About this task = Everything in the records below from the line containing "Viewport: 1366px width, 768px height." through the line containing "The height and" is to be reproduced exactly, those two lines included; no picture is to be copied.

- - -

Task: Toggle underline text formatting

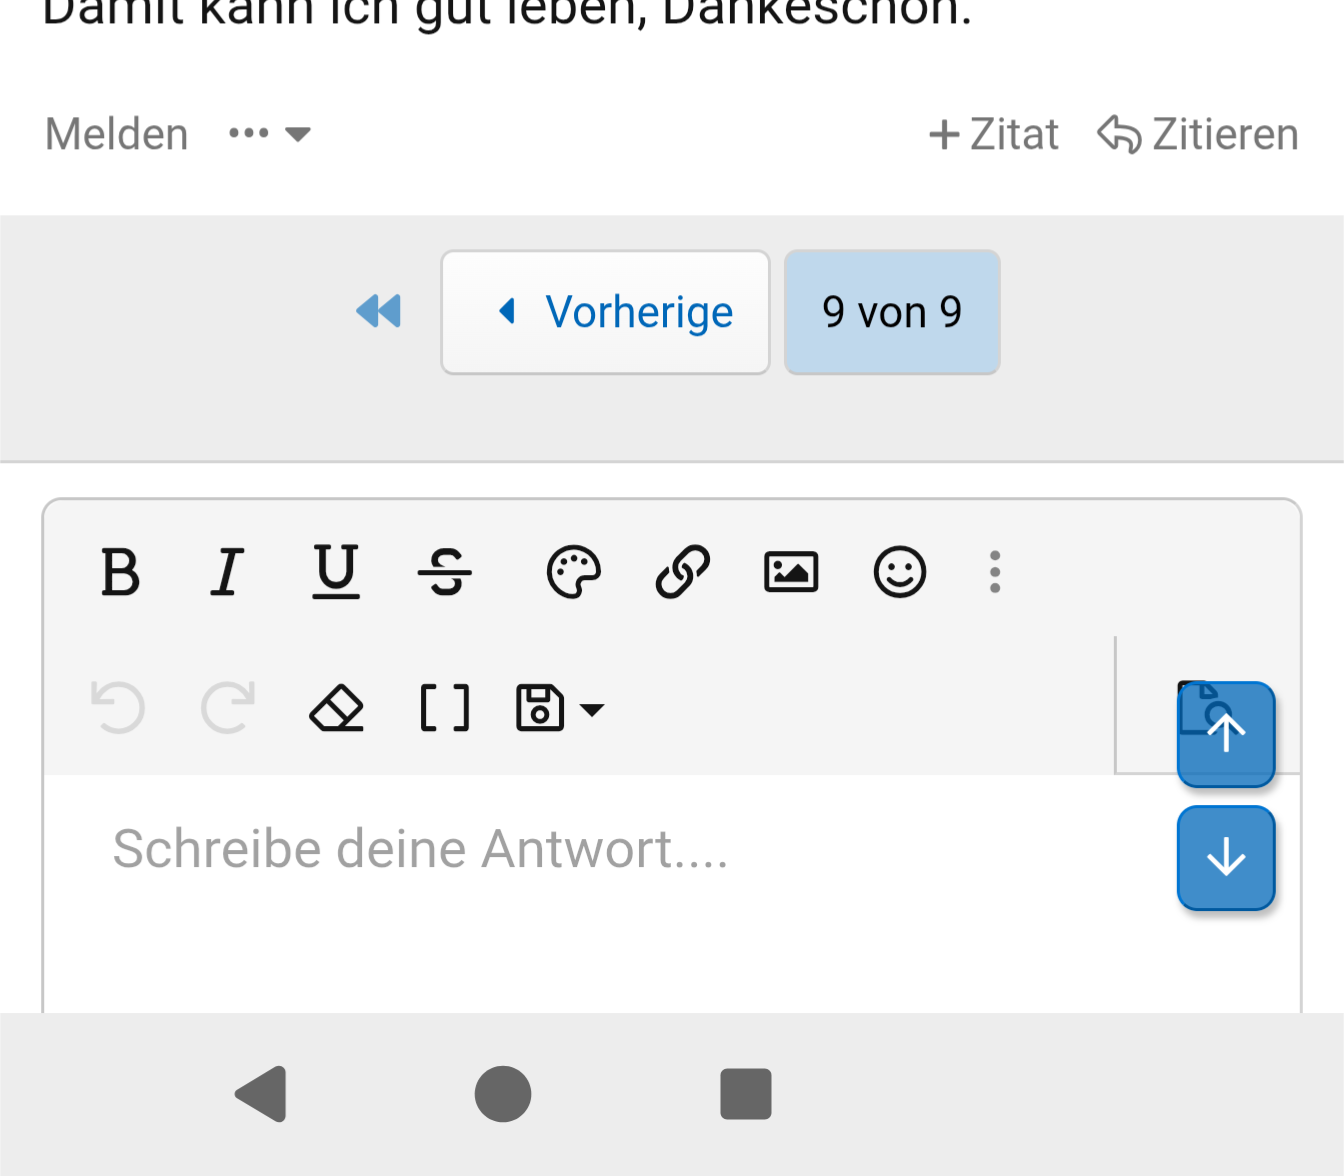Action: [x=335, y=573]
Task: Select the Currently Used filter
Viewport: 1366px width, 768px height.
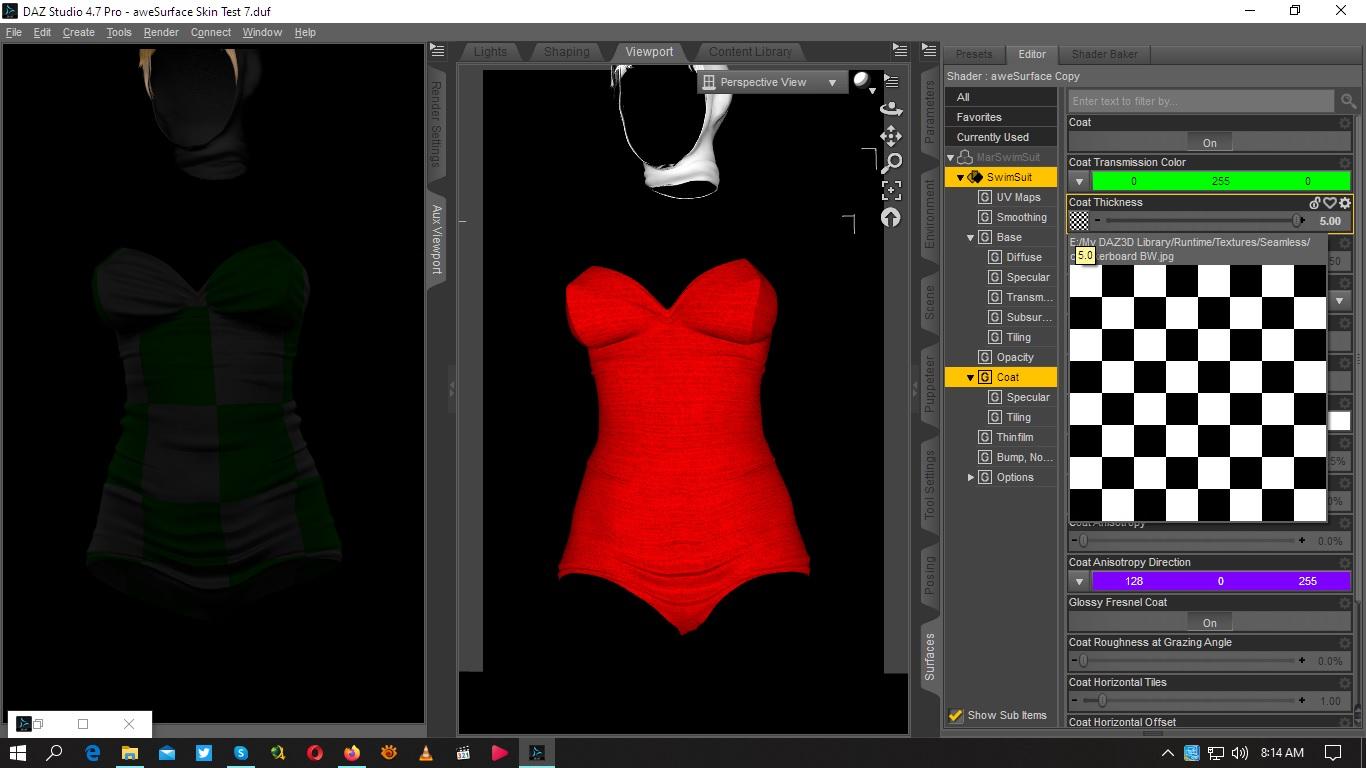Action: pos(992,137)
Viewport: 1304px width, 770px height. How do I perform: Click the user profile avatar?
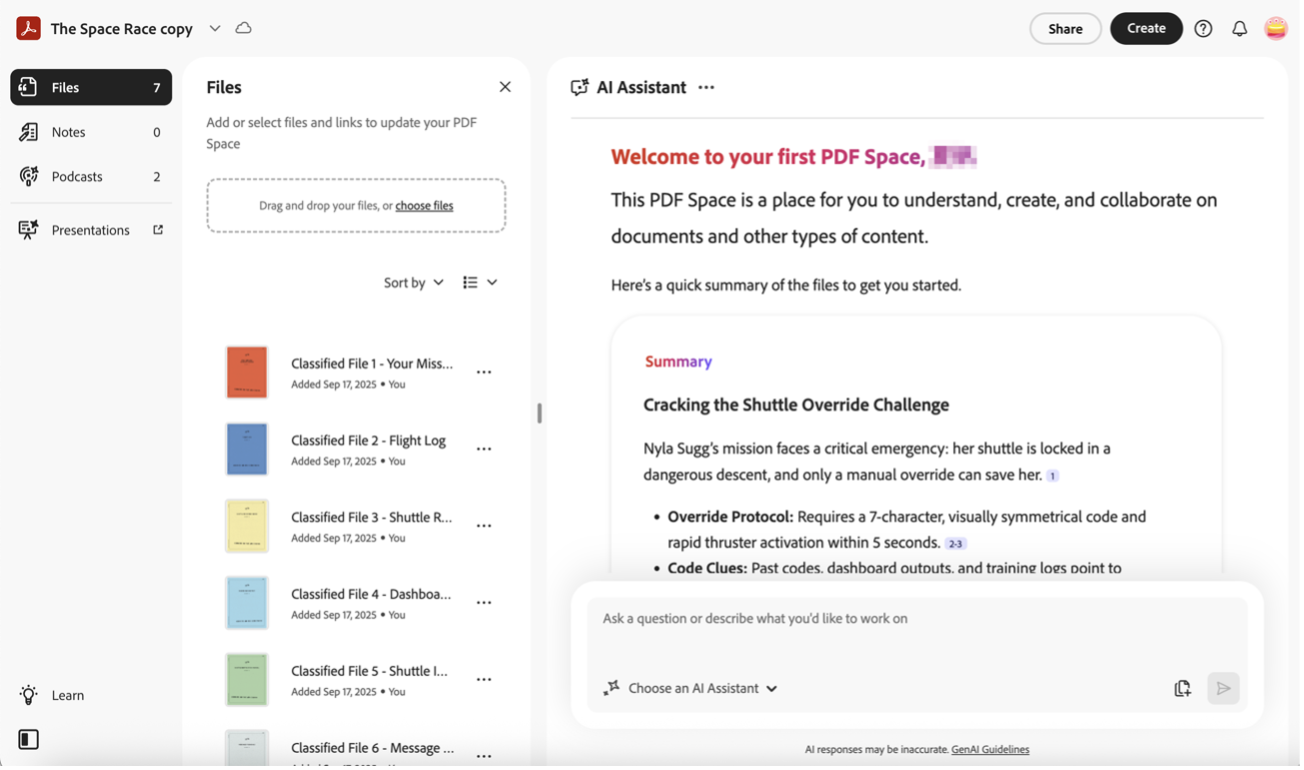1275,29
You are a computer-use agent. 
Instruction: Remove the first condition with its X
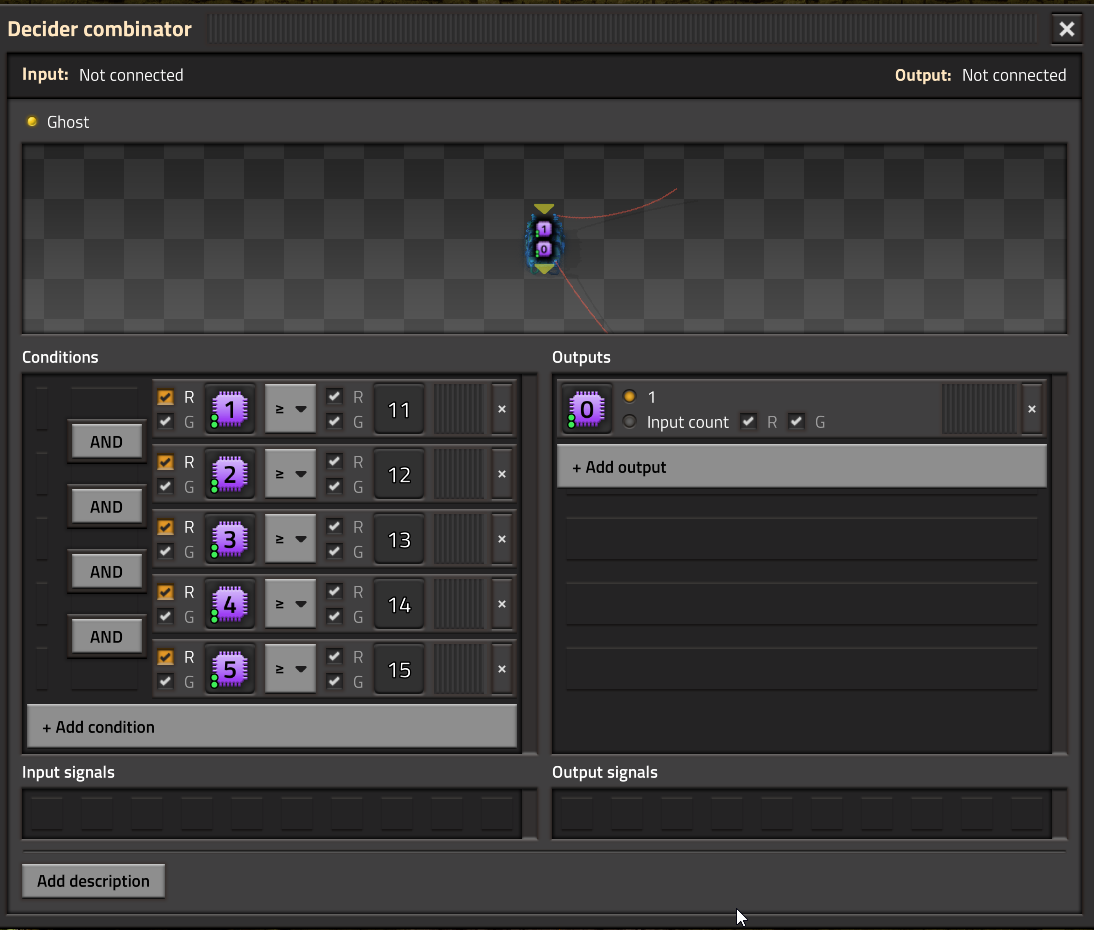point(502,409)
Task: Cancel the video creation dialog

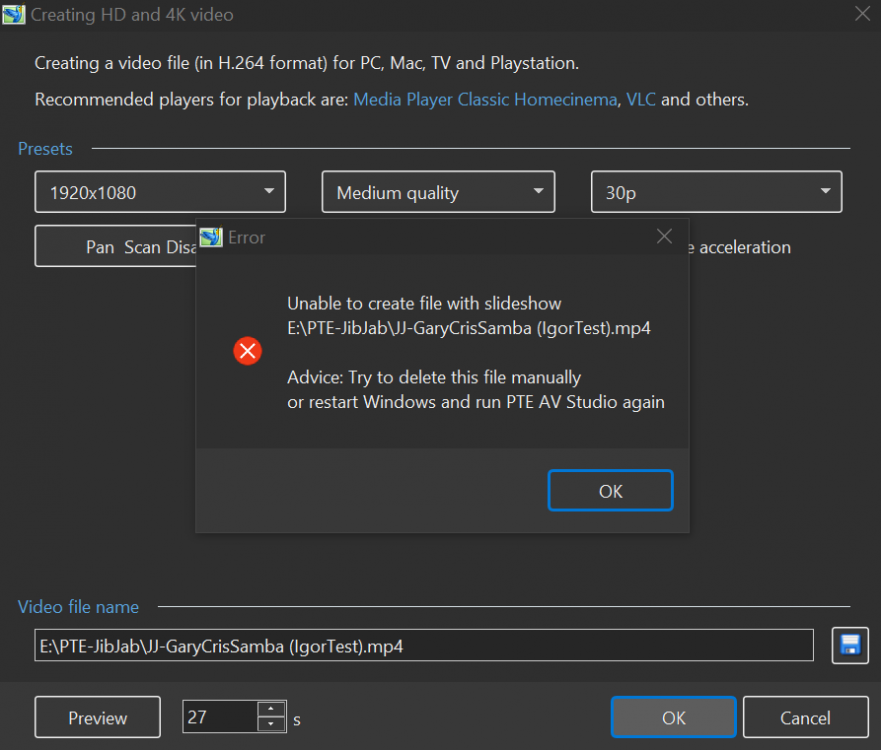Action: tap(805, 717)
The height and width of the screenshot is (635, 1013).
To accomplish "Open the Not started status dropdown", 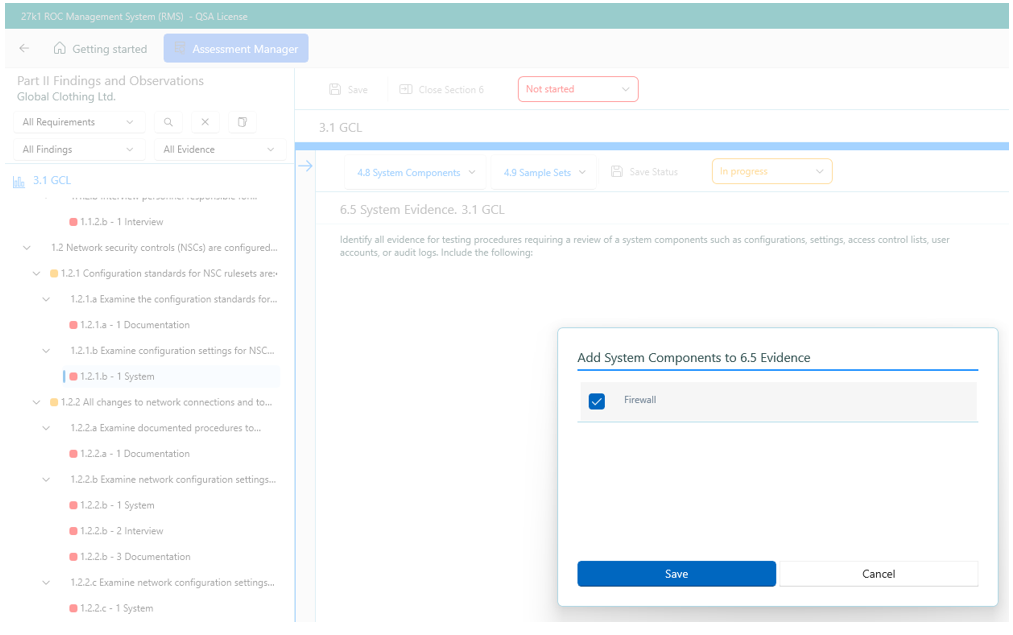I will coord(577,89).
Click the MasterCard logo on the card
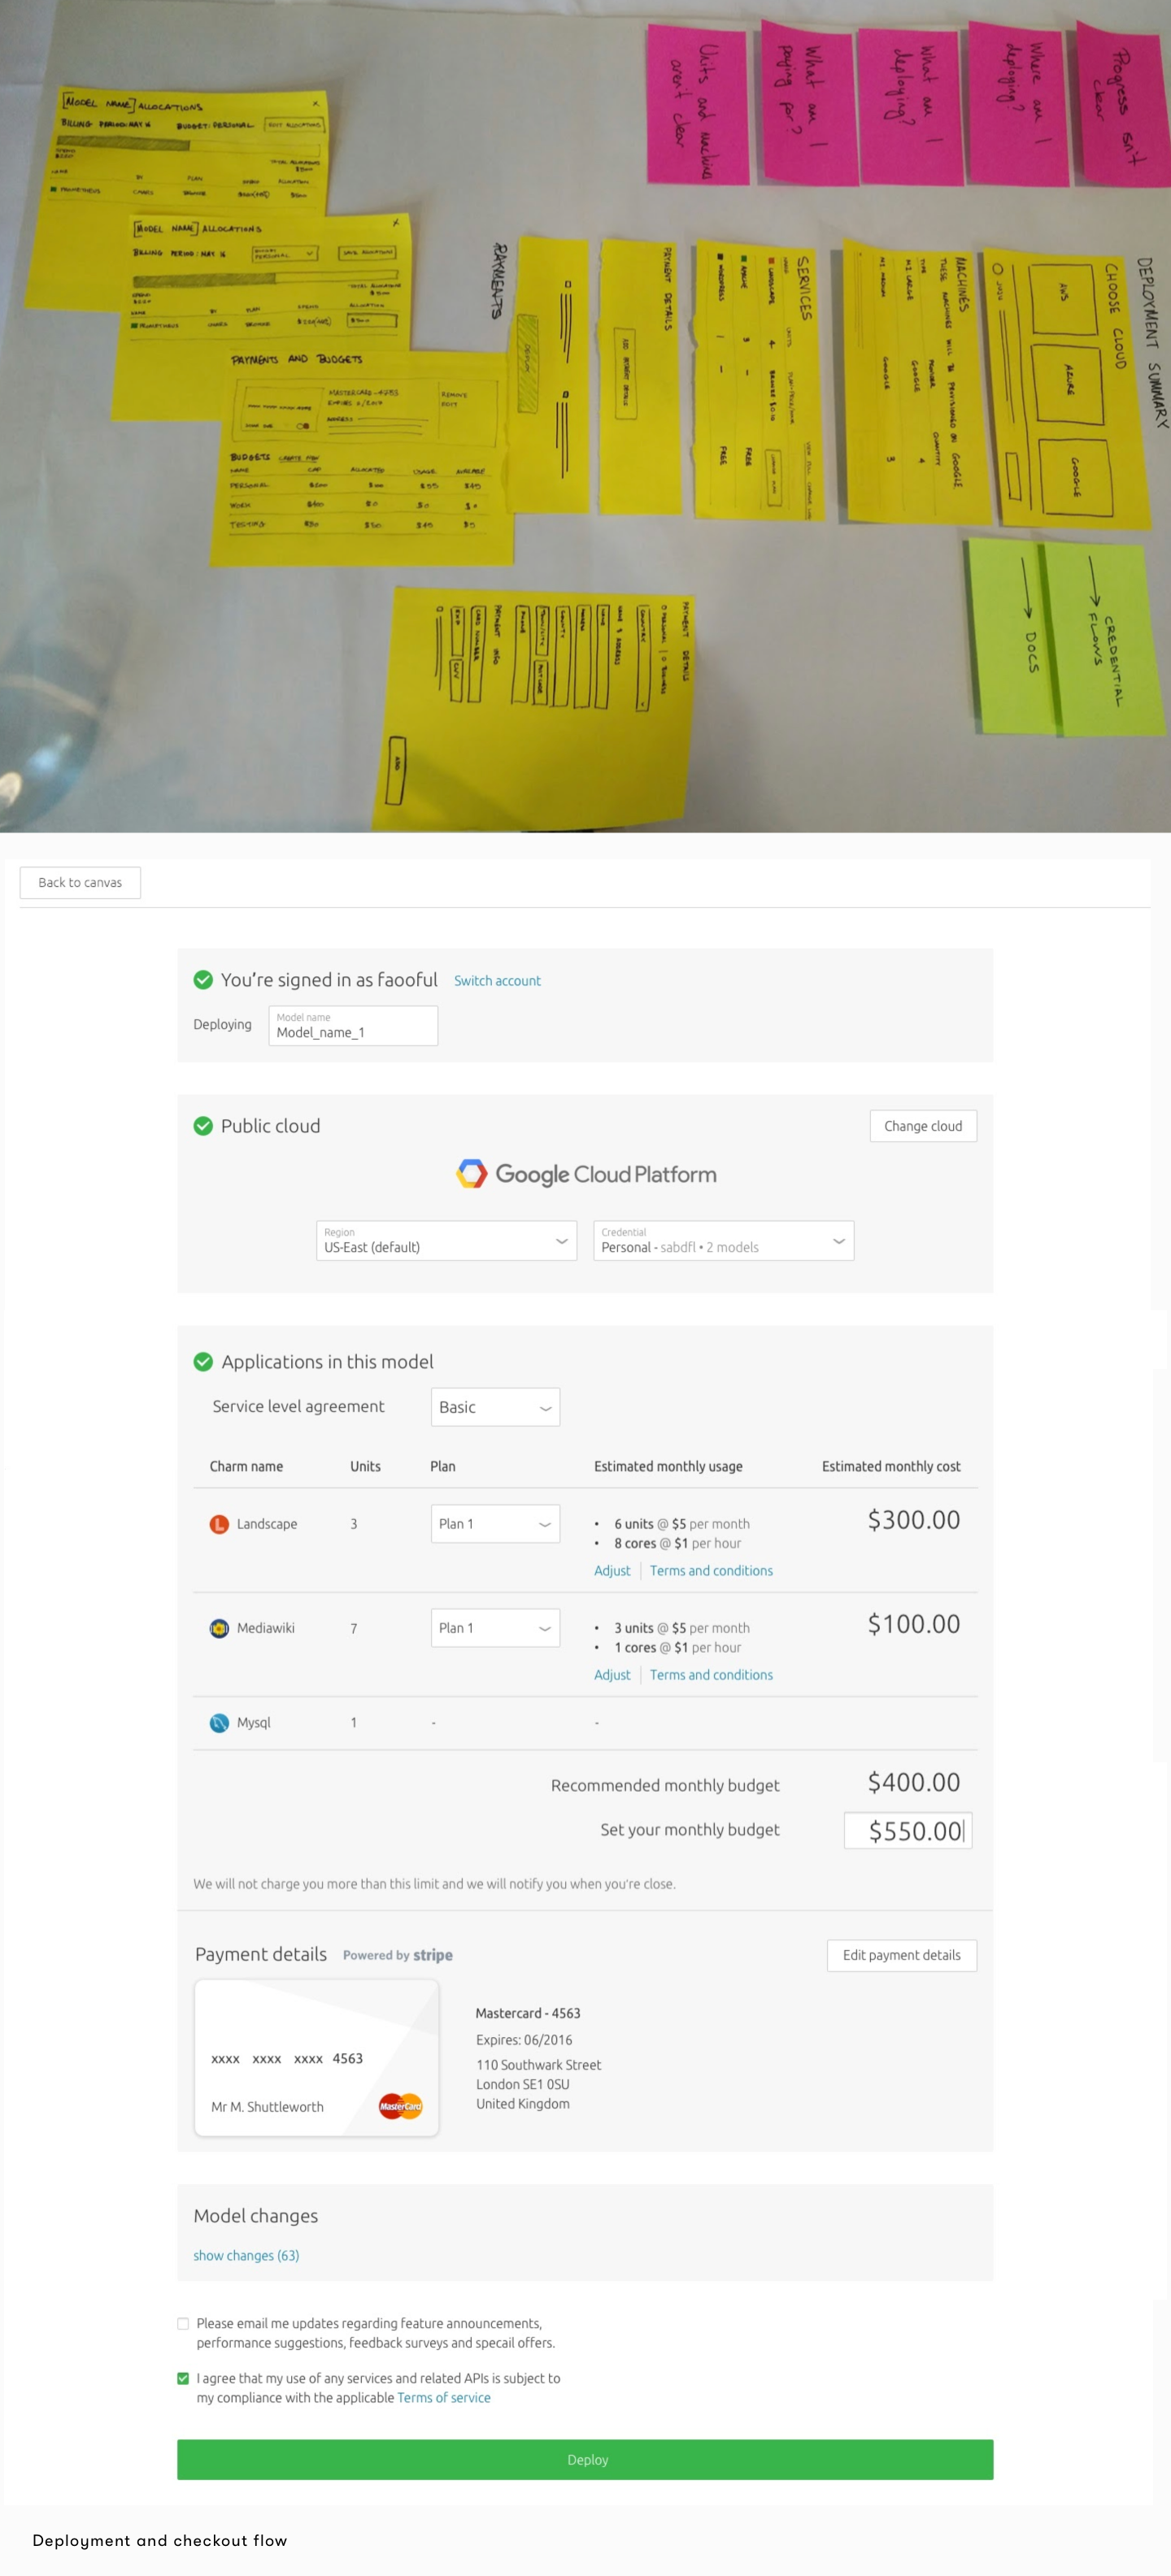The width and height of the screenshot is (1171, 2576). point(400,2106)
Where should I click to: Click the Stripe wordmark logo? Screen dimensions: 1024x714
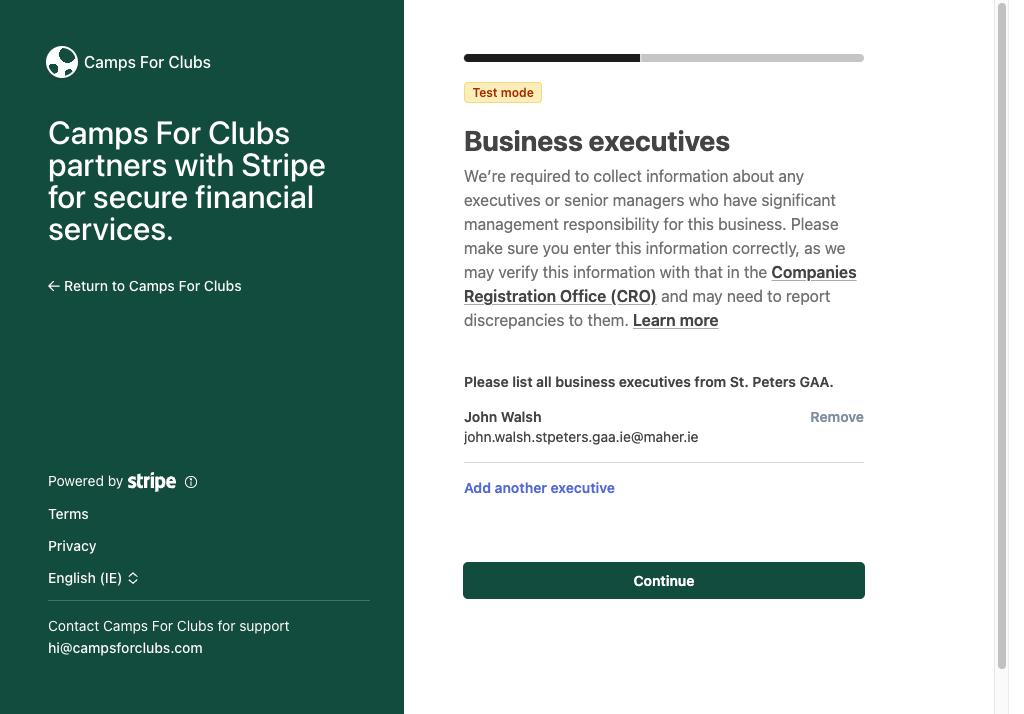tap(152, 481)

- - -

Reply =
Viewport: 1366px width, 768px height.
Action: pos(992,137)
Viewport: 1304px width, 770px height. How do I perform: Click the user profile avatar?
1275,29
You are a computer-use agent. 
Instruction: Remove the first condition with its X
point(502,409)
Task: Cancel the video creation dialog

Action: tap(805, 717)
The height and width of the screenshot is (635, 1013).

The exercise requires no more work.